My house came with a fancy BBQ that has an infrared burner. As Roscoe said, high heat works great. Every chicken breast I have made on it has turned out perfect. But I have only cooked fresh ones on it.
Last night...I did slow cooked chicken breasts (slow cooked on Low for 8 hours) from frozen. Then, I made steamed white rice from the broth of the slow cook. I then just took a can of 'Cream of Chicken', added some water and shredded chicken, and warmed it up on the stove stop. Then, put that on the steamed white rice. To finish, I added ground black pepper and lots of Cayenne. To me, that was an awesome tasting simple meal. I even treated my dog to some sans the pepper and Cayenne. She wasn't complaining. b****. I do this dish called Tortilla Delight that is unhealthy as f*ck but is so good imo. I typically use a pound of ground turkey but I may try slow cooked chicken breast next time. I cook up the ground turkey in a pan. After the meat is mostly browned, I put in a diced yellow onion and diced jalapeno peppers. I then add a small can of green chilis and ground pepper. Cook that up a little more. I then add 1 can 'Cream of Chicken' and 1 can 'Cream of Mushroom' at the end. Mix it together and kill the heat. No salt needed as in soup. From there, I preheat the oven to around 325, get a rectangular casserole dish, butter the bottom/sides. layer the bottom with flour tortillas, add a layer of the concoction cooked up above, spread tortilla chips over that layer, spread sharp cheddar cheese over that. Then, repeat the layer with more flour tortillas, concoction, chips, and cheese. Then, I do a final layer of flour tortillas on top. I put chips on top and more cheese (basically, use of an 8 ounce package of shredded cheese for whole dish). Finally, I put sliced jalapenos on top. I then cook that sh_t for about 35 minutes. Then, cut up into squares and serve. If done right, you've got a good crust-like cook and it has some crunch on bottom and top. I tend to add a lot of Cayenne on top of that and go crazy with the Tobasco. But, I'll take the left over casserole and put in refrigerator. Then, next day I'll take a hamburger bun, put mayo on it, and then put a square of the casserole on the bun. Top with Cayenne. And, eat that sandwich sh_t cold. I love it. Anyway, will probably try it with shredded chicken instead of turkey.

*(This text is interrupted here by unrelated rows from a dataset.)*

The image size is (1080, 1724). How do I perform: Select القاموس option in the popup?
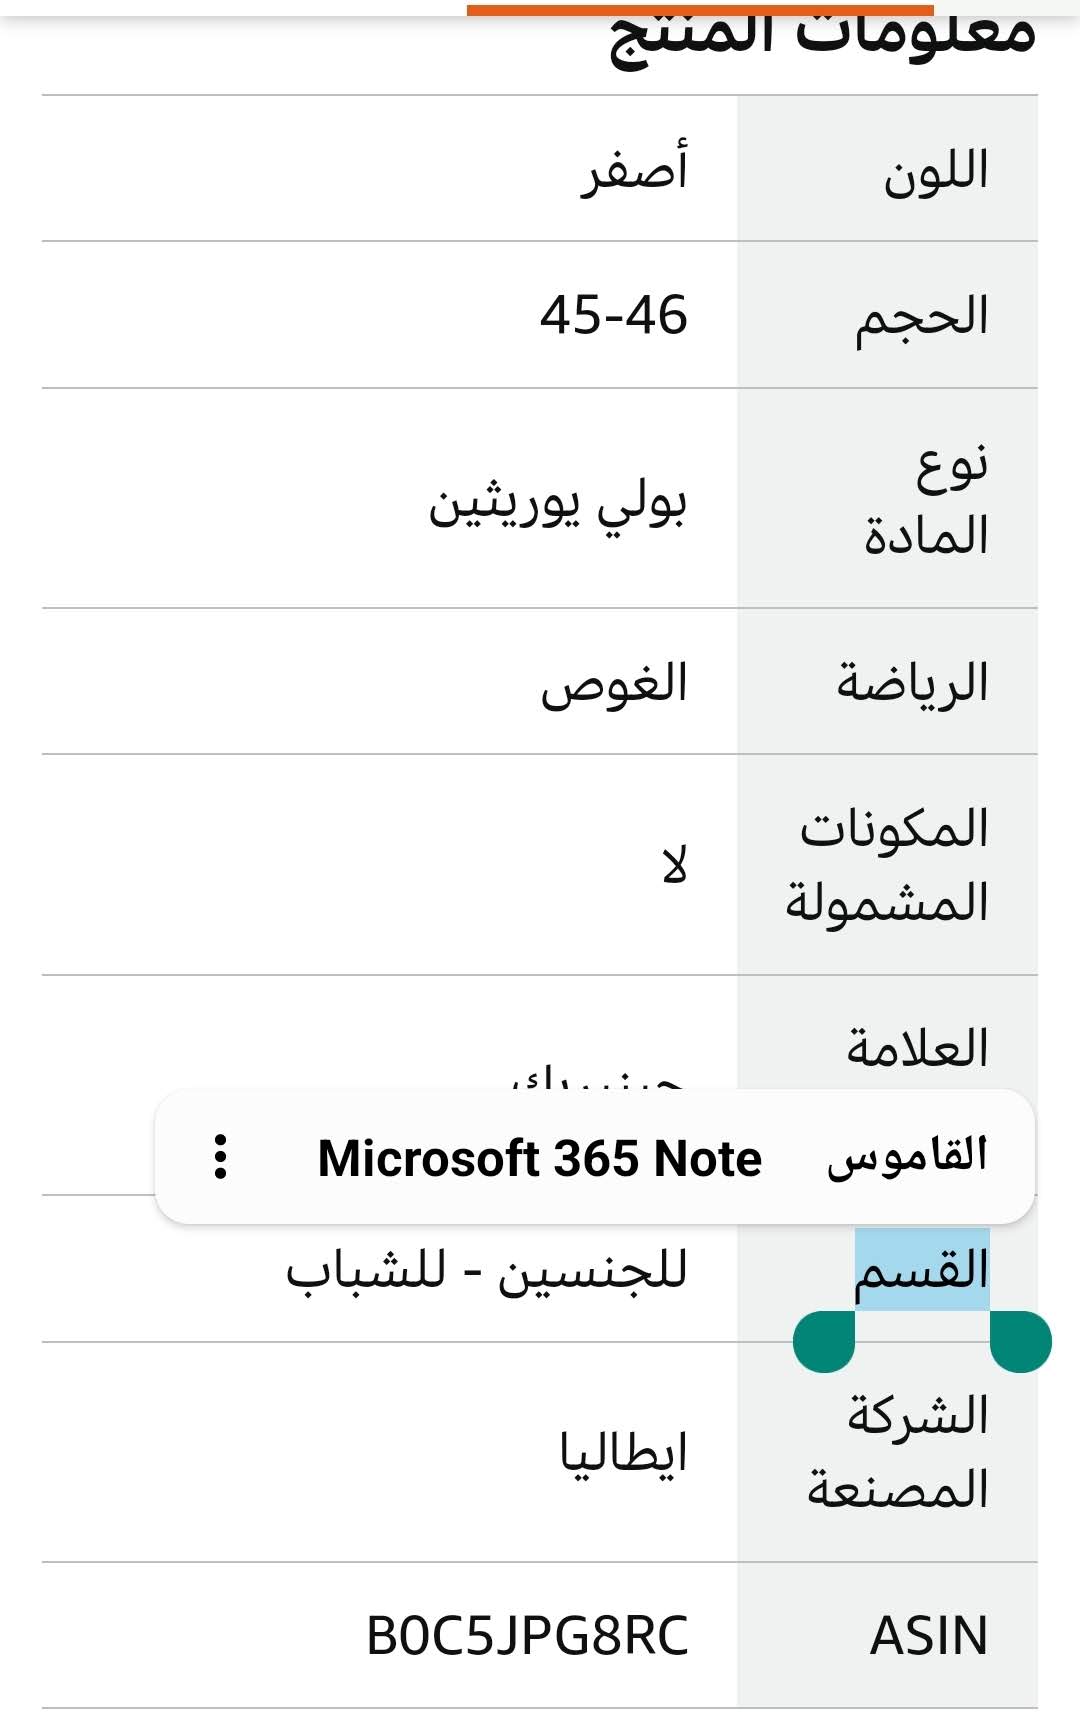coord(906,1157)
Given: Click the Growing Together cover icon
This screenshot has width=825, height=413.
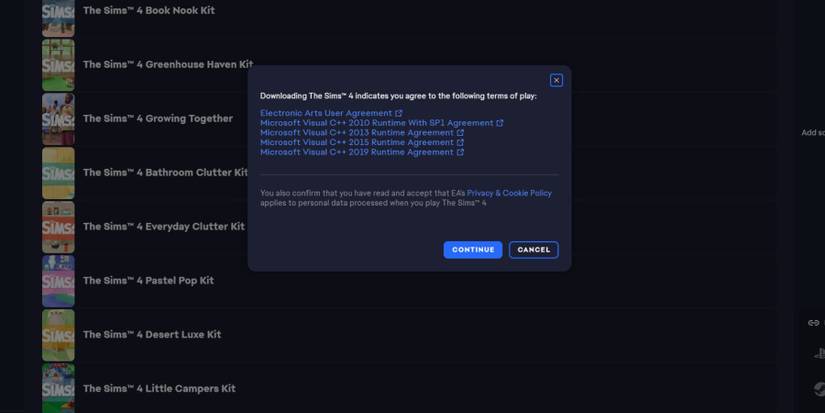Looking at the screenshot, I should 58,119.
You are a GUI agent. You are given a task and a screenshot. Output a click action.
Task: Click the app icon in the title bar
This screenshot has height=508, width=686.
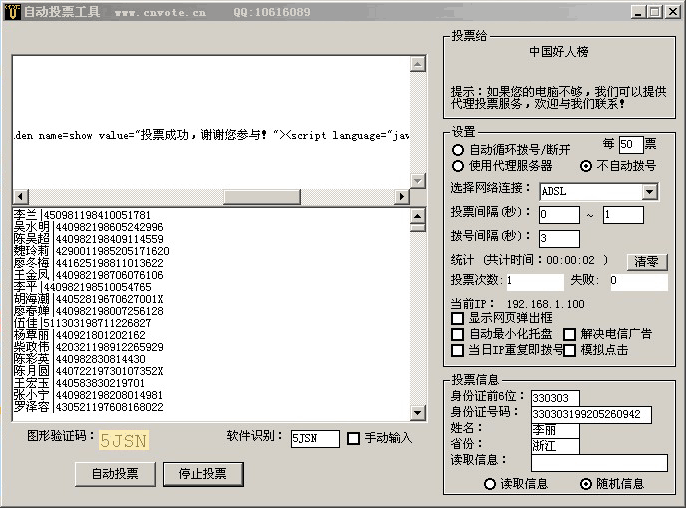(11, 12)
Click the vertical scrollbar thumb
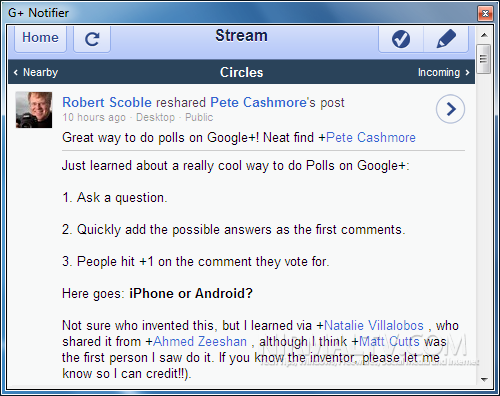This screenshot has height=396, width=500. coord(484,59)
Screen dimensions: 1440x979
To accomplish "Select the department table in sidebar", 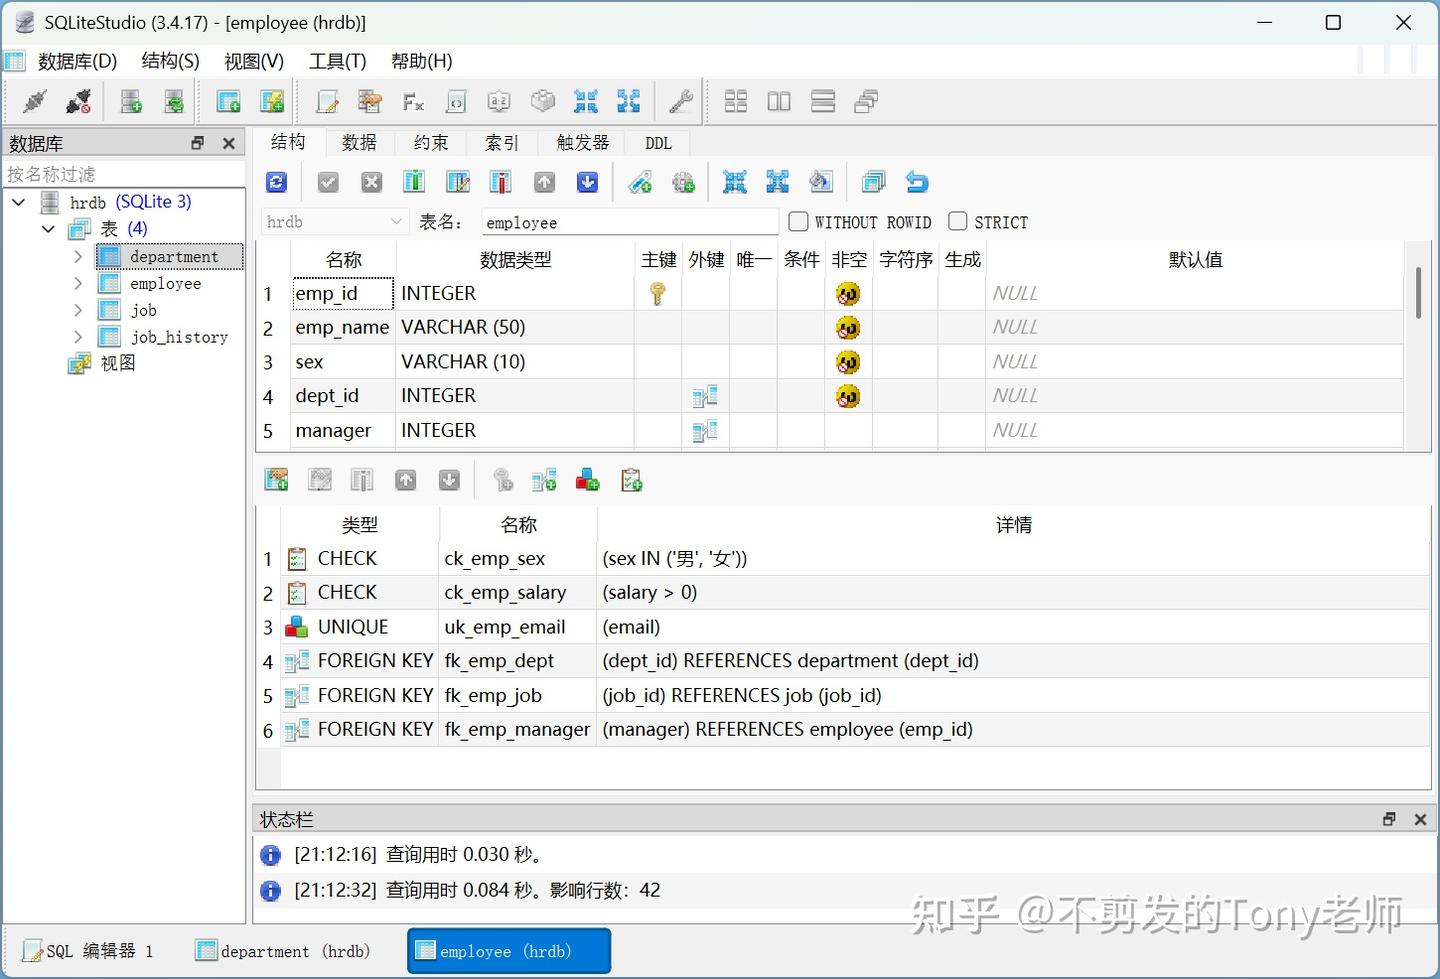I will tap(175, 256).
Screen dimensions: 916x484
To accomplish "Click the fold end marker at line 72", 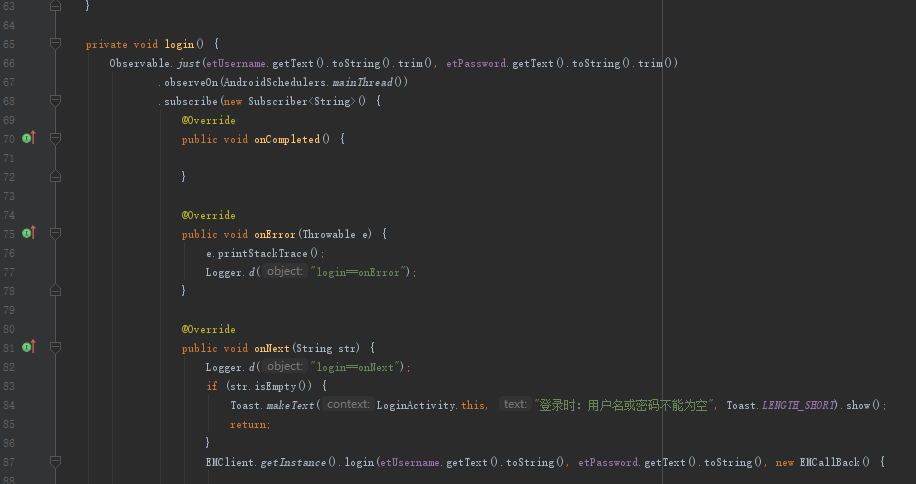I will pos(55,176).
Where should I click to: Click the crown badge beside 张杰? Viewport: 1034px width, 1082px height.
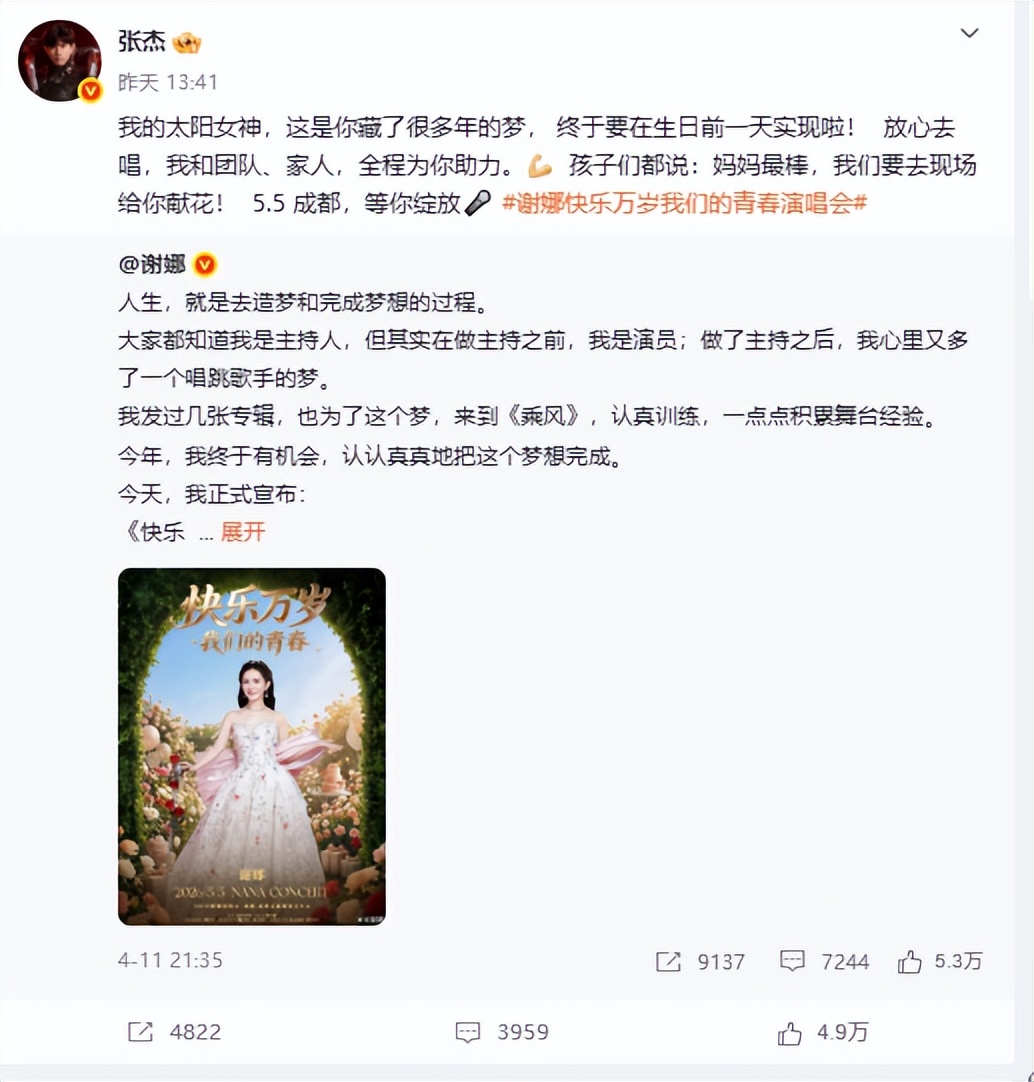tap(186, 43)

I cook low and slow. Peg the green egg at 215 and cook the chicken to about 170. Takes about 1.5 -2 hours but always cook to temp not time. The bbw cajun garlic sauce at costco is a clutch flavor. Montreal seasoning as well.
The recipe that you call Tortilla Delight appears to be quite a bit like a recipe for King Ranch Chicken.
without sous vide devotion to the process, boneless, skinless chicken breasts are pretty difficult. As some have said, making a uniform thickness helps, and I'm a buttermilk fan for prepping. But in the end: we just try to avoid the chicken breasts. Cooking a whole chicken, properly, is so easy and so amazingly tasty. We do this ever so often, and the house smells so good for days. Then you can use the bones for stock.